Aware that this lonely little dude who sought our company was a crook of some sort, Moisse and I asked questions. But the only information we pried out of him was that he had no friends or relatives and that he had quitted the Division Street High School in his sophomore year because everybody, including the teachers, took turns at beating him up.
Beyond this, we knew only his name, Teddy Webb.
Newspaper headlines in a few weeks would end the silence of this night-spot dandy. Murderous Bandit Webb Kills Again, Police Double Hunt for Killer-Fiend Webb. And one I remember nostalgically, Police Chief Scheuttler Fumes Over Postcard from Hunted Killer — "Dear Wooden Shoes, Go Catch Fish — Teddy Webb."
But on this night in Colosimo's we saw only a dapper hanger-on. He was having some trouble getting admitted. Obviously, this was his first time at Big Jim's door. Seeing us, he waved, pointed, and the hefty headwaiter let him in. He headed for our table, greeted us deferentially, sat down and ordered food and wine for three. He had an unusual voice for so slight a body — a baritone that might have come out of a beer-bellied wrestler.
No sooner had Teddy Webb finished his ordering than Moisse started the tale-telling. That was the way of the newspaper man in that day — to start up a story for no other reason than that a listener had appeared.
Lionel's topic this evening was the exotic death of the Reverend Henry Blossom. We had both covered the story a few weeks before.
The Reverend Blossom, Moisse related fondly, had been found asphyxiated in the basement of his West Side church. He lay dead on the cement floor with his trousers off, beside the half-nude body of a lady parishioner, also dead from asphyxiation. A few soft pillows buoyed up her corpse.
"In the ardor of his lovemaking," Moisse related, "the busy parson unknowingly kicked open a gas jet with his foot. The happy couple remained locked in each other's arms until death interrupted their love rites.
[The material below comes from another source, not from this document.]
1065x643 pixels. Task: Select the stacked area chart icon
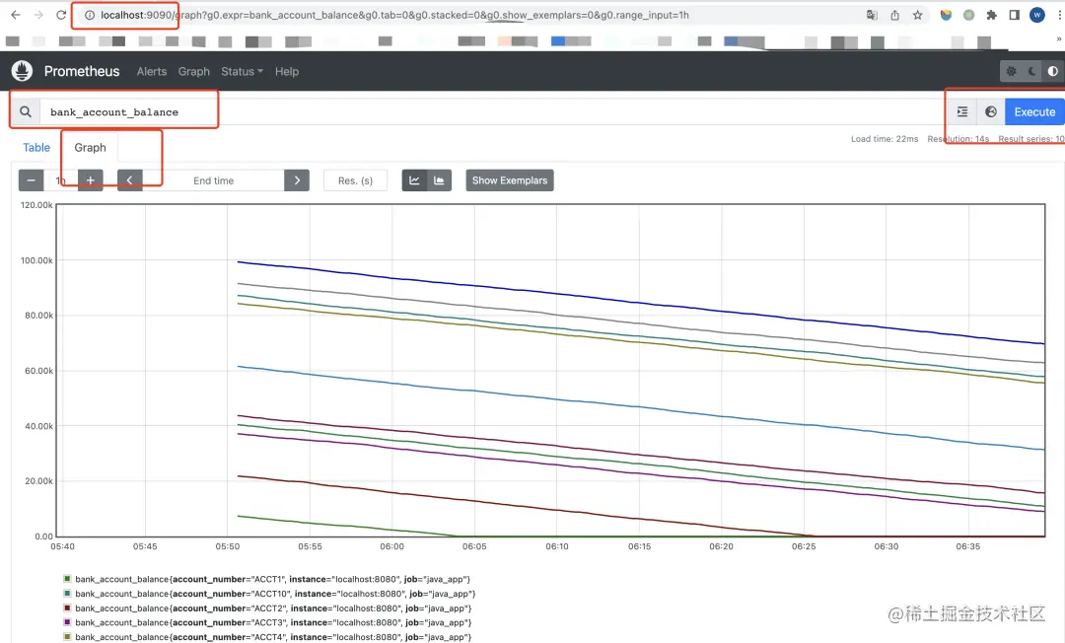tap(440, 180)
Tell me a more pleasing way to perish. It reminds me of the vengeful taxidermist in Kansas City whose pretty wife succumbed to a prominent roué. I wrote the lead after the police found her body, "The stuffing that dreams are made of ——"
A man tapped my shoulder and said, "The boss wants to see you." It was a flattering summons.
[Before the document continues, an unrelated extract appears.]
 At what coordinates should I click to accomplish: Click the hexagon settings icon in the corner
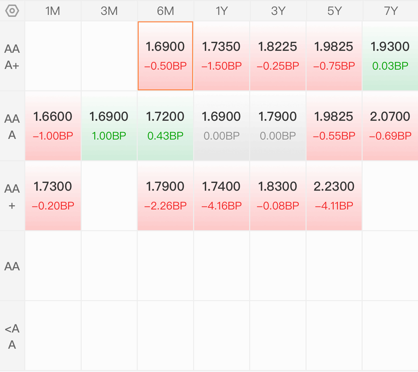click(x=12, y=11)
He handed me a U.S. Army discharge card signed by a colonel. Its two typed lines read:
"Name — Capone, Alphonse, Character — Excellent."
Colosimo's office looked like a mandarin's lair. It was crowded with elaborately carved Chinese furniture and ivory inlaid screens. The walls were covered to the ceiling with inscribed photographs from the world's notables.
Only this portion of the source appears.